Me despierto obligado. Alguien golpea la puerta violentamente, sin cesar. Siento gritos del otro lado. No quiero abrir, quiero hacer de cuenta que no estoy. Los golpes en la puerta se hacen cada vez más feroces, deduzco que están usando ahora alguna clase de herramienta, un martillo tal vez. Me dirijo rápidamente hacia el teléfono para llamar a la Policía, pero el mismo no estaba en su base. Lo busco con la mirada pero no tengo éxito, y tampoco puedo hacer demasiado ruido sino sabrían que estoy en casa. Intento pensar en una solución, algo que pueda hacer más que esperar que esa persona derribe la puerta. En ese momento se abre la rendija del buzón, y nuestras miradas se cruzan. Eran unos ojos grandes y celestes. Estaba perdido, sabían que estaba en casa, me vieron.
El sujeto seguía gritando cosas en un idioma que no reconocía, definitivamente no lo entendía. La puerta parecía ceder tras los golpes, cada vez más cascada, como rindiéndose ante la brutal paliza que estaba recibiendo. Sabía que no iba a tardar mucho más para que esa persona entrara.
Salí rápidamente del pasillo, recostándome sobre la pared en uno de los lados de la habitación. Sentí mi respiración agitada, mi corazón latiendo a mil, lo mismo que podría haber sentido luego de cinco tazas de café. Un fuerte y violento golpe rompe el pestillo, y las bisagras crujen ya vencidas al abrirse la puerta. Hay silencio absoluto. Imagino al sujeto entrando con el martillo en su mano derecha, caminando sigiloso, sin saber con qué encontrarse. La ventaja es mía, el factor sorpresa está de mi lado—de alguna manera me intenté convencer de eso. Siento que la persona se quitaba los zapatos en la entrada—para no hacer ruido quizás. Miro por el ventanal y veo las copas de los árboles moviéndose alocadamente, al mismo tiempo que una bandada de gaviotas pasa volando entre ellas, como peleándose por algo, por comida quizás. La decisión está tomada, éste es mi lugar y no voy a dejar que venga un cualquiera a romper mi puerta, a robarme, u otra cosa.

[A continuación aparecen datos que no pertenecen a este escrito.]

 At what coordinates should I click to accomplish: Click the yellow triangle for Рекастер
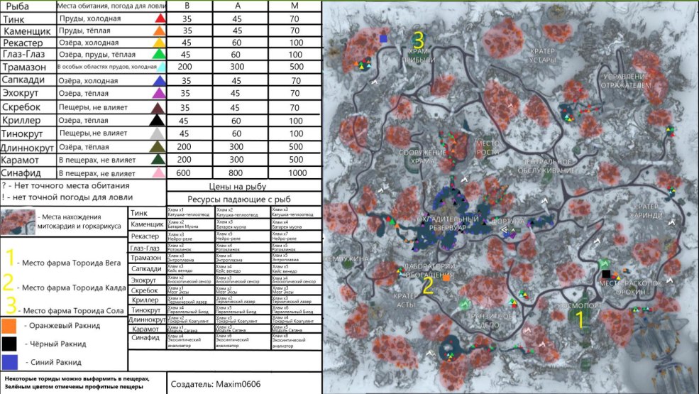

Me despego de la pared disparado en adrenalina, transformado en rayo. Doy la vuelta, y más veloz que nunca encaro el pasillo. Allí lo veo, todavía sacándose los zapatos. Una fuerza increíble en mis piernas me da una aceleración que nunca antes había sentido, tal vez porque nunca estuve en una situación tan crítica. Estaba a un par de metros del sujeto cuando veo que ya me estaba apuntando con un arma—hubiera preferido el martillo. Comienzo entonces a zigzaguear, rebotando por el pasillo, posando mis pies consecutivamente en las paredes hacia uno y otro lado. El sujeto dispara. Sigo corriendo, nada me detiene, creo que la bala no me dio. Salto hacia adelante impulsado con el embión de la carrera. Toda mi energía se descarga desde mi puño hacia la nariz del hombre al hacer contacto lo primero con lo segundo. Tal es la fuerza que lo desplazo varios metros hacia atrás, sacándolo fuera del apartamento. Sigo mi corrida frenética hacia afuera. Veo sangre en el suelo y al hombre tirado a pocos pasos del ascensor. Me dirijo a nuestro encuentro una vez más, cuando por la puerta del ascensor salen dos policías. El hombre desde el suelo dice algo en ese idioma que no entiendo, y los policías me apuntan con sus armas. No entiendo que hablan pero la situación no me favorece. No lo pienso dos veces, tengo que escapar. Entro corriendo al apartamento, solo hay una salida. Sin tiempo de agarrar ninguna de mis pertenencias abro la puerta del balcón. Siento disparos y balas que dan contra los muebles detrás de mi. Ya estoy fuera, en el balcón, y salto la baranda lanzándome al vacío. Siento un ardor en las costillas, del lado derecho, una bala me rozó. La caída se hace eterna. Logro aclarar mi visión y me doy cuenta que el apartamento estaba bastante más alto de lo que pensaba, voy en caída libre probablemente desde un octavo piso, entonces ... tal vez ese no era mi apartamento.